Nesnel olarak zayıflığa getirilen bu açıklamayı, bir de öznel bir açıklama izlemektedir. Benzer bir düşünce silsilesi izledikten sonra, temel sorunun sendikaların yeni döneme uyum sağlayamadığı, sınıfın genel çıkarlarını temsil etmekten uzaklaştığına ilişkin söylem vardır. Bu genel doğruları da içeren ifadenin, temel sorunu “uyum sağlama” yaklaşımıdır. Hiçbir örgütlenme, böyle bir uyumu temel programatik çerçeveden bağımsız bir biçimde yakalayamaz. Dahası genelin eylemiyle, bunu sağlamak mümkün değildir.

Bu anlamda, soruna yanıt olarak öne sürülen çözümlerin temel noktasını “sınıfın genel çıkarları” çizgisi işlemektedir. “İşçilerin sağı solu yoktur”, “sendikalar işçilerin öz örgütlenmesidir” gibi sloganlar, “sınıfın genelini temsil etmek” için özet yaklaşım haline gelmektedir. Halbuki, bu yaklaşımın sergilendiği kesimlerde “siyasal mücadele” vurgusunun zaman zaman yapıldığı bilinmektedir. [4] Hal böyle olunca, siyasal ayrımları silikleştiren bir genel çıkarlar yaklaşımının öz itibariyle “hiçbir şeyin teorisine” dönüşeceği açıktır.

Nitekim bu “hiçbir şeyin teorisi”, zamanla birbiriyle çelişkili olan iki sonuca varmaktadır: “sendikal bürokrasi eleştirisi” ve “sendikal bürokrasinin örgütlenmesi”. Bu iki sonuca varmanın en önemli nedeni sendikaları siyasal mücadelenin alanı olarak değil, aracı olarak gören anlayıştır. Dolayısıyla varılan noktada silik ve belirsiz bir çizgiyi belirtmektedir. Bu çizginin sonu eleştirdiği zayıflığın içine düşmektir.

Bu noktada yalnızca bir kısır döngü vardır.

O halde bu kısır döngü nasıl kırılacak?

Sonuç yerine: Temel İlke

Yazının başında vurguladığımız temel bir noktayla. İşçi sınıfının ekonomik, sosyal ve siyasal mücadelesinin bütünlüğü ile stratejinin birlikte değerlendirmeye ihtiyacı vardır. Bu anlamda, bugün kamu emekçileri arasında örgütlenmenin temel çizgisi sınıf sendikacılığı çerçevesinde gerçekleşmek zorundadır. Sınıf sendikacılığının siyasal ve ekonomik mücadele arasında kurduğu dolayımsız bağ, sınıf uzlaşmazlığının mutlaklığı ilkesine dayanmaktadır.

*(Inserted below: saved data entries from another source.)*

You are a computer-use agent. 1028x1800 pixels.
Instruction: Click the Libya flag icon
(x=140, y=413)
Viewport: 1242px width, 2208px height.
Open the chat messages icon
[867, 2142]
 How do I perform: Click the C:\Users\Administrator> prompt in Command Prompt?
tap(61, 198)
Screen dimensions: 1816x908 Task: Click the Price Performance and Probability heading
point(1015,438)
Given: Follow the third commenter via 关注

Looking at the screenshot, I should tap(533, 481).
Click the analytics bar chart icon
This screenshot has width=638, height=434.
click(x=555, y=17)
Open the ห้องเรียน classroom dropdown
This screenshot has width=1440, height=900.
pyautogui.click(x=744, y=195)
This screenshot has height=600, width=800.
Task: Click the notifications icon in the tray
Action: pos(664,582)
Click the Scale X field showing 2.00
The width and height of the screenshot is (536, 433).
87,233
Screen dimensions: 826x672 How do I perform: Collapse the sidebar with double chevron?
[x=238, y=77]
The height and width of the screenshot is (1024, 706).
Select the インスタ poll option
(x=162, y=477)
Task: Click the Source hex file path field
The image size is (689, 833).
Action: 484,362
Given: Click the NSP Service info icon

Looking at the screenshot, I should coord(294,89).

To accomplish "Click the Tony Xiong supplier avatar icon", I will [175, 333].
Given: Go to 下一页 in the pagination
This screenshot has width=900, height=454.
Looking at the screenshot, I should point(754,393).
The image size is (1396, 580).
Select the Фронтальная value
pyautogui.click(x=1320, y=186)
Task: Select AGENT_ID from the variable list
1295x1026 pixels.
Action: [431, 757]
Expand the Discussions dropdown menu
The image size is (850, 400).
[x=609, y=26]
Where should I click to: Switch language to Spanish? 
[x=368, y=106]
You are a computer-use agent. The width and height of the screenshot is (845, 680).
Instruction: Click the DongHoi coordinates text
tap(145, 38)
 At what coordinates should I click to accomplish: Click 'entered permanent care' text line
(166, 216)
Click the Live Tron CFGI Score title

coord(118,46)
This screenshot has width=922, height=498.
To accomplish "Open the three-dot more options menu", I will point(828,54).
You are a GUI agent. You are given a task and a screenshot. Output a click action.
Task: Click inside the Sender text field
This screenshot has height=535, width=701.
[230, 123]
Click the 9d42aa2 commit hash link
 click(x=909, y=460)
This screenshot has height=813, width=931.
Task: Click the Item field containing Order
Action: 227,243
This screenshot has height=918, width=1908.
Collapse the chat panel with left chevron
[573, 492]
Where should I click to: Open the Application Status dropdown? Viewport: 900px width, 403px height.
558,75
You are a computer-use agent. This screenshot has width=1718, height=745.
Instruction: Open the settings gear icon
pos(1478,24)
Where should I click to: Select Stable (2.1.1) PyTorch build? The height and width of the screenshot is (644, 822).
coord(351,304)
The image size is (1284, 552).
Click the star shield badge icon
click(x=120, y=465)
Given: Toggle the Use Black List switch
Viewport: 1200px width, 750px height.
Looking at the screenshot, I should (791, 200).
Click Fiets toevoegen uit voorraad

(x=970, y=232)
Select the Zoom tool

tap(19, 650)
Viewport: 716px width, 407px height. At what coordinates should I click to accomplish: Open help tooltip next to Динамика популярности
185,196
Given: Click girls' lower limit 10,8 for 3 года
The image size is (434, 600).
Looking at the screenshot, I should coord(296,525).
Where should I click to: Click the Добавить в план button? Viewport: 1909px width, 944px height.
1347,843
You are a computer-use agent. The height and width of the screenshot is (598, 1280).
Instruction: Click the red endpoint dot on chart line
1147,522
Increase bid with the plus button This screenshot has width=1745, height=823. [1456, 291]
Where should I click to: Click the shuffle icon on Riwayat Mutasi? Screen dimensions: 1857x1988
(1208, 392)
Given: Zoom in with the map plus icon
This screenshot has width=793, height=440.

Bu ilkeyi, meşru ve siyasal bir biçimde işlemek ise en önemli ayrım noktalarından biridir. Bu ayrım noktası, tüm teorik çerçevemizin de temel sonucudur.

Kaynaklar

[1] F. Engels, İşçi Sınıfının Politik Eylemi, Sendikalar Üzerine, s.86, Bilim Yayınları, 1975

[2] Aglietta M., A Theory of Capitalist Regulation: US Exprience, s.18, Verso, 1979

[3] Son Eğitim-Sen kongresinde, bu anlayışın HDP ve ittifakının kurmuş olduğu Demokratik Emek Platformu (DEMEP)’nun broşüründe bu denli açık ifade etmesinden söz ediyoruz. Sınıf mücadelesinin inkarı, bizim bir çıkarımımız değil, doğrudan bu çevrenin programatik çerçevesidir.